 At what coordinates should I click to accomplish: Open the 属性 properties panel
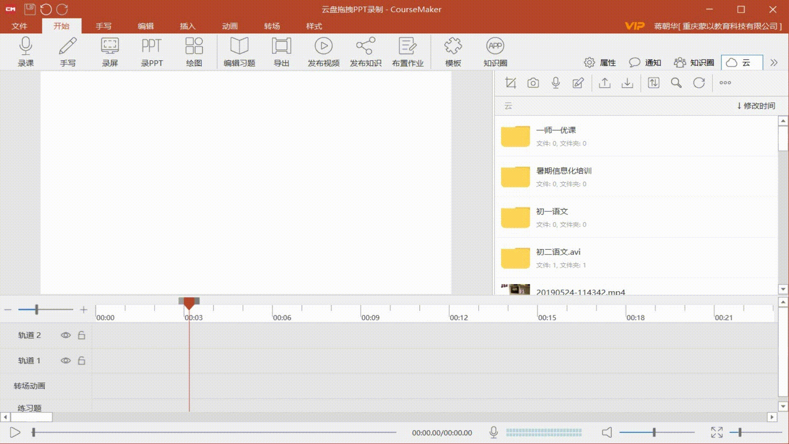pos(600,62)
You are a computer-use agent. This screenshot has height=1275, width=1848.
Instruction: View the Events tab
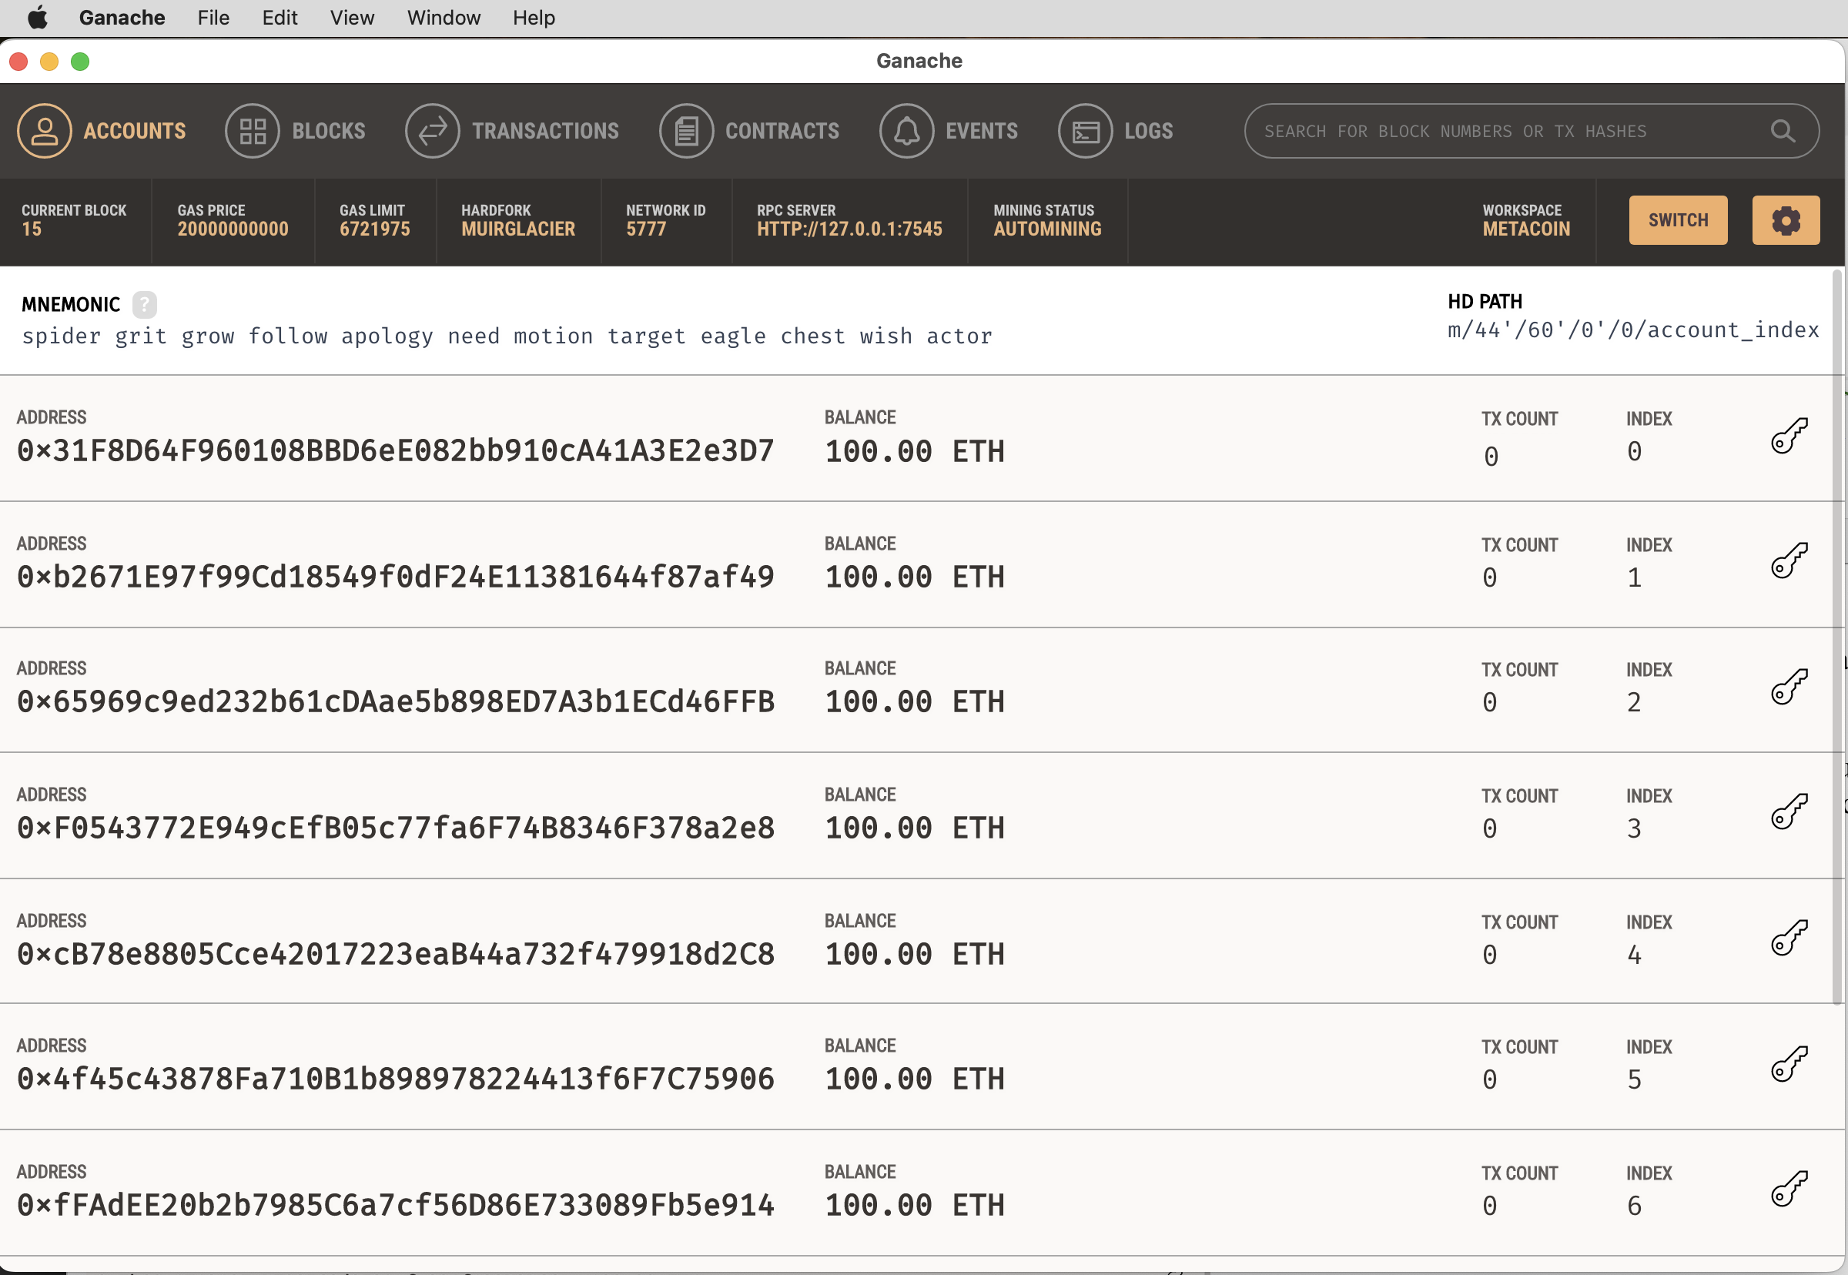[949, 131]
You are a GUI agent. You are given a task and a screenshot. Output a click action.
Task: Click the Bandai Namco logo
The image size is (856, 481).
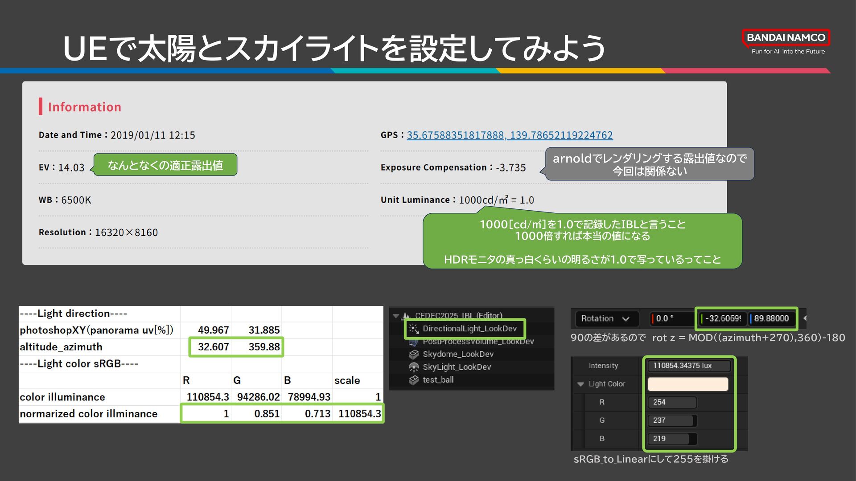pyautogui.click(x=786, y=38)

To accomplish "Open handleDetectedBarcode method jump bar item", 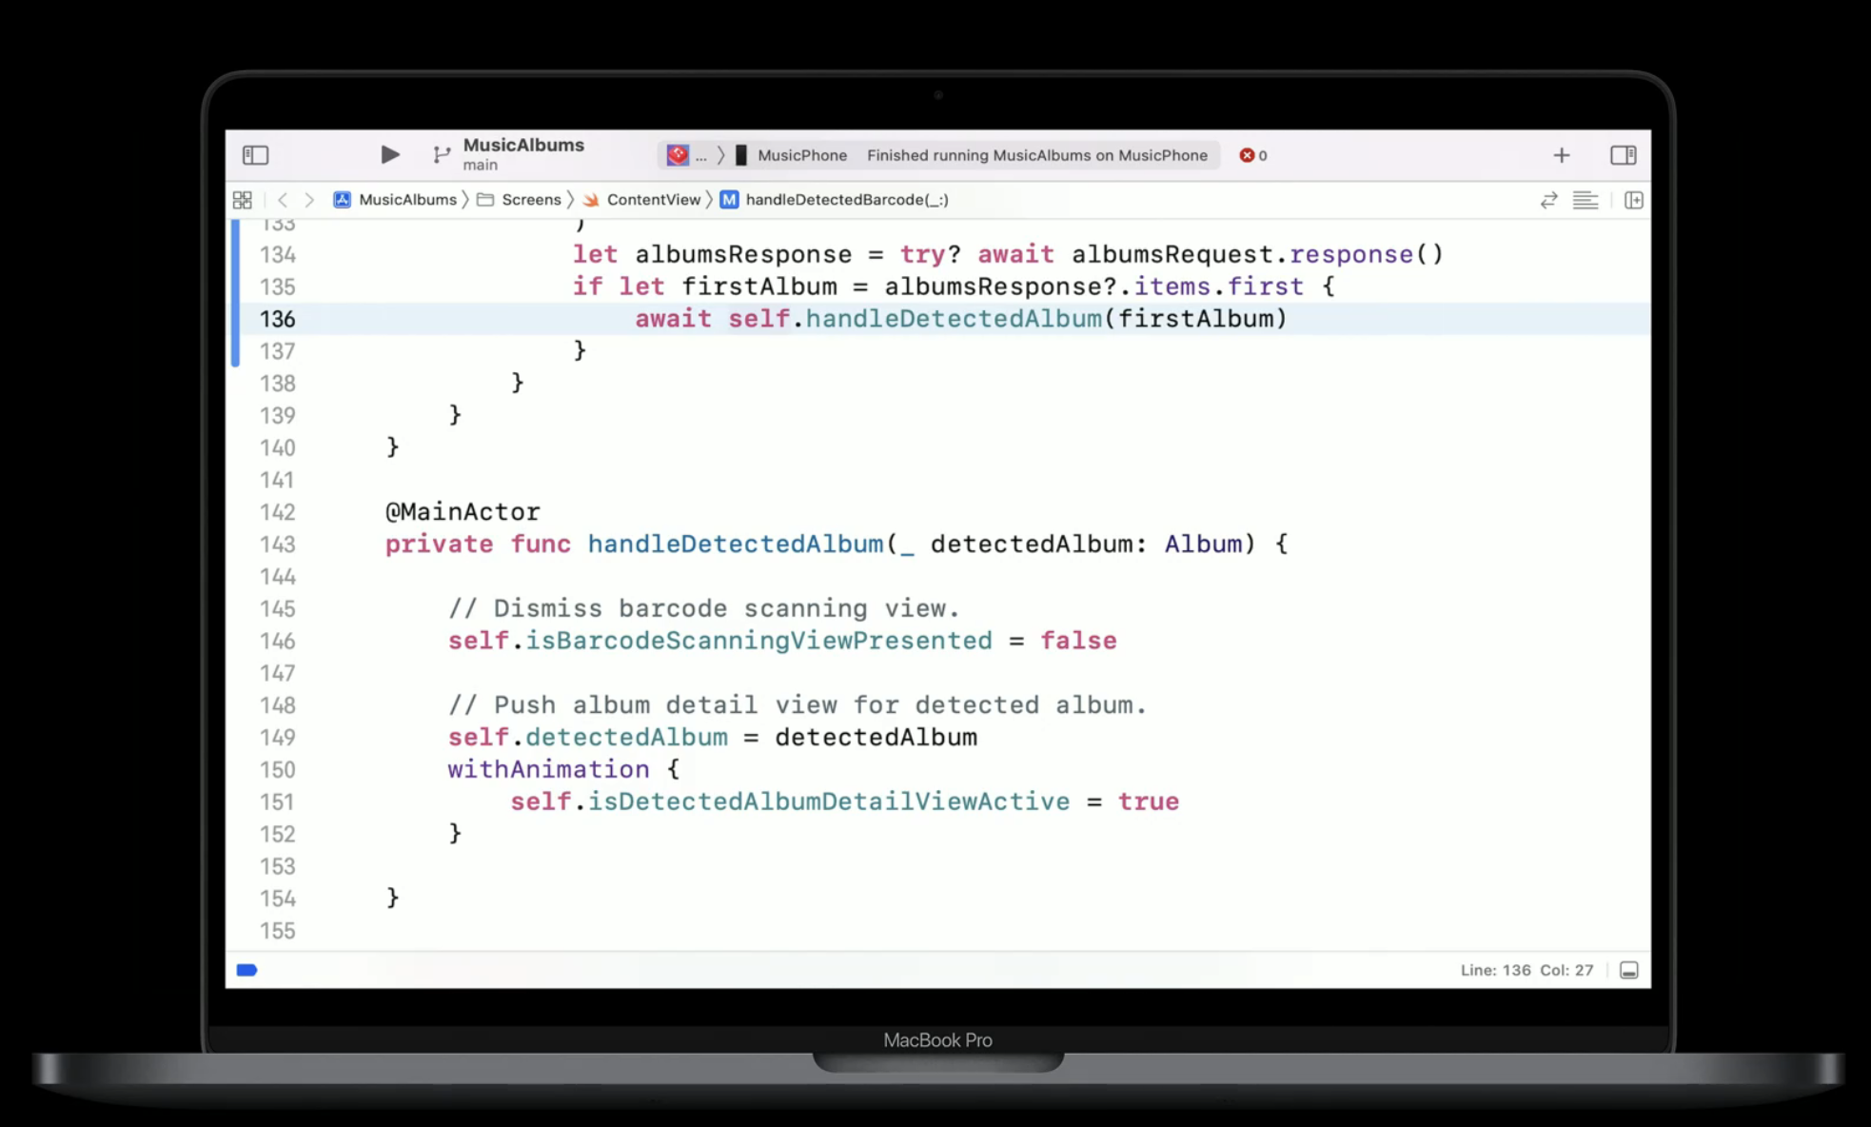I will pos(845,200).
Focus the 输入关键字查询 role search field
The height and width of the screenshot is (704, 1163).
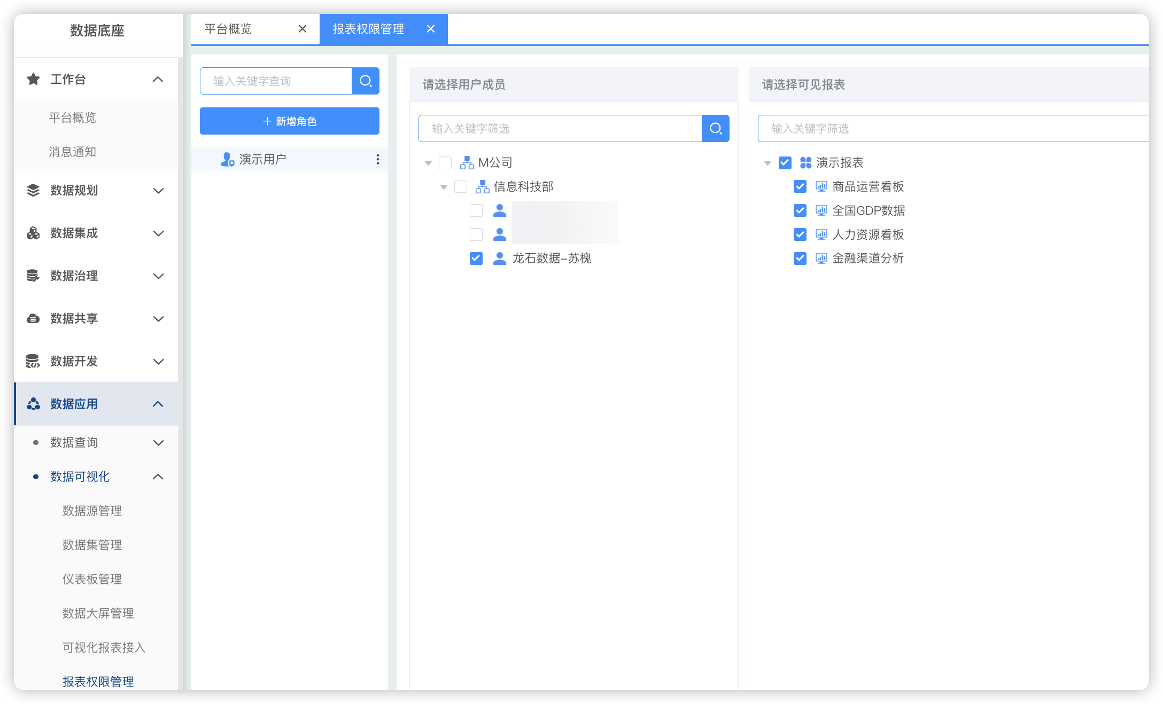tap(275, 81)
◆ ◆ ◆
### Exercise
The answer must consist solely of the lines from the line containing "The height and" to the end of the data, reproduced exactly, with every picture left out.

### Response
The height and width of the screenshot is (704, 1163).
tap(275, 81)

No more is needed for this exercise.